### WORK TASK
The lines you should transcribe are those from the one containing "Image resolution: width=782" to the end of the listing below, exactly, with pictures left out.
═══
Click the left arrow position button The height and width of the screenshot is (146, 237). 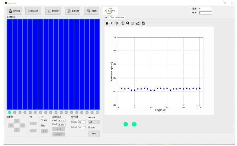coord(11,126)
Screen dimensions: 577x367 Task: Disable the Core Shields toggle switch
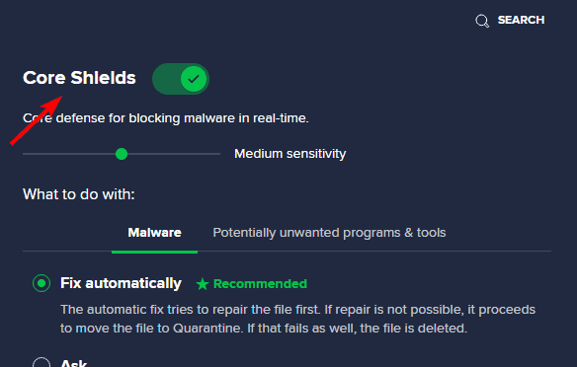point(181,79)
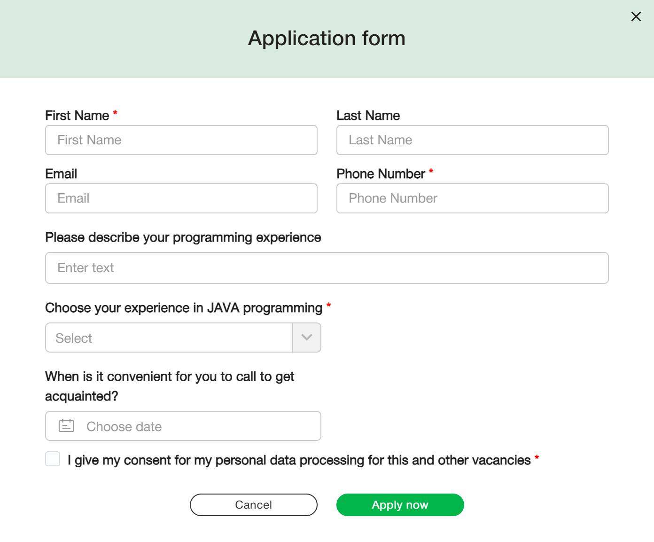Click the "Email" field label
This screenshot has width=654, height=542.
point(61,174)
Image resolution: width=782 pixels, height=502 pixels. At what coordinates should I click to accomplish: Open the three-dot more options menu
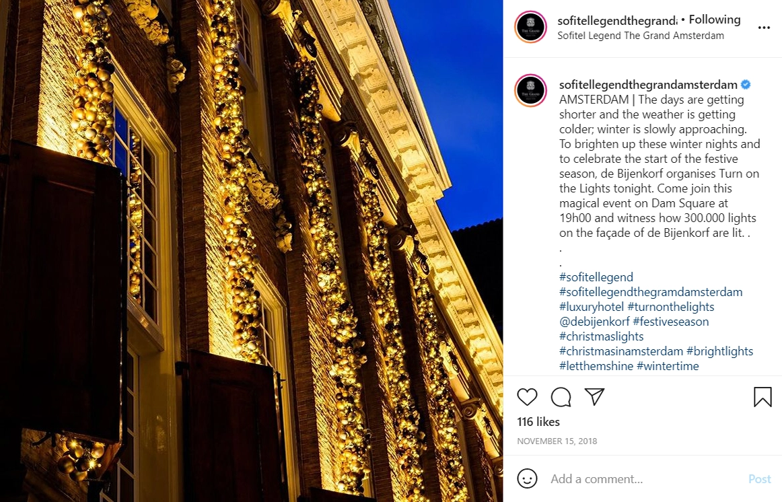pyautogui.click(x=764, y=28)
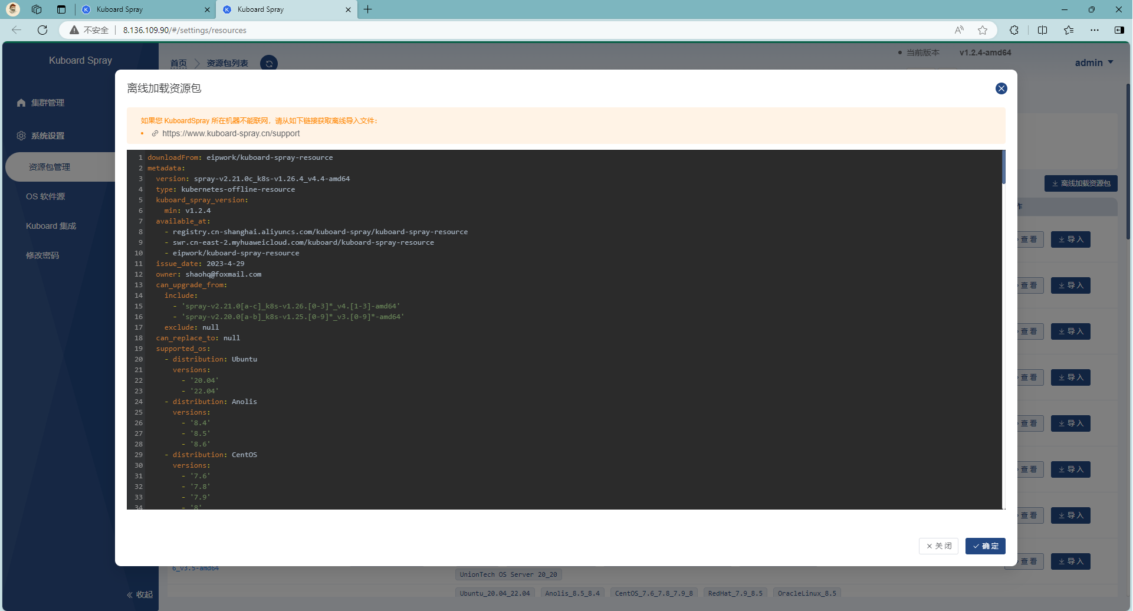Click the blue confirm button in dialog
1133x611 pixels.
pos(985,546)
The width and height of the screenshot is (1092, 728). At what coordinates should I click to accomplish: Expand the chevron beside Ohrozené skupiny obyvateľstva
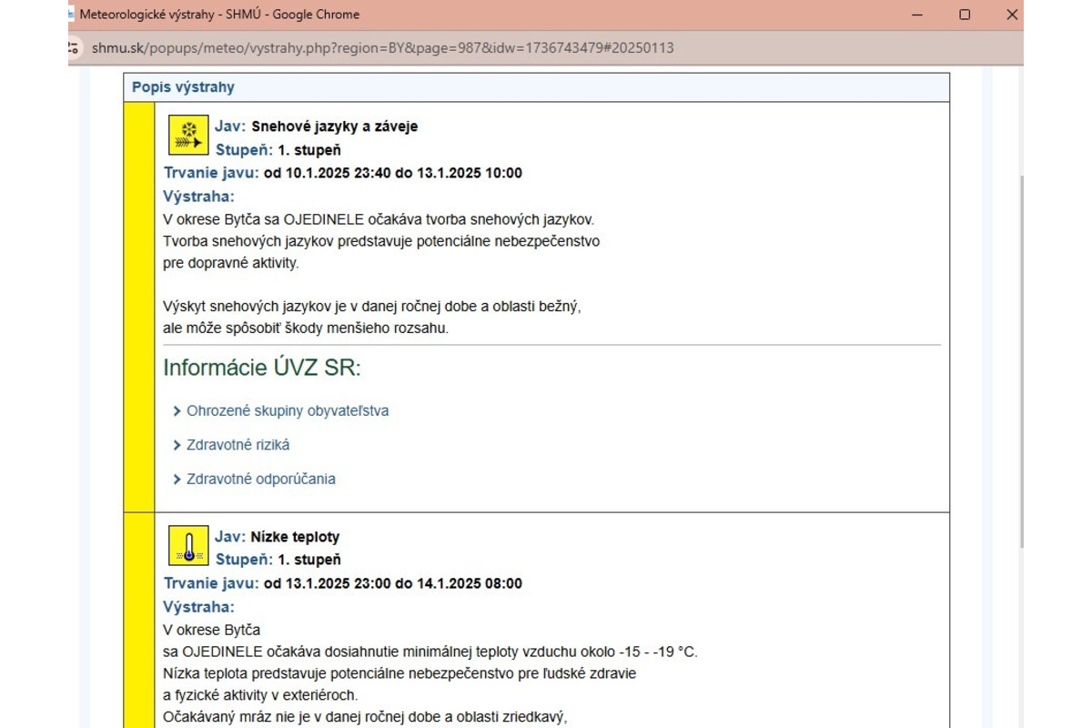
═══
### COMPLETED TASK
Image resolution: width=782 pixels, height=502 pixels. At what coordinates should I click to accomplish: Open the three-dot more options menu
pyautogui.click(x=764, y=28)
Click the blue confirm button in dialog
1133x611 pixels.
pos(985,546)
The width and height of the screenshot is (1092, 728). At what coordinates should I click to accomplish: Expand the chevron beside Ohrozené skupiny obyvateľstva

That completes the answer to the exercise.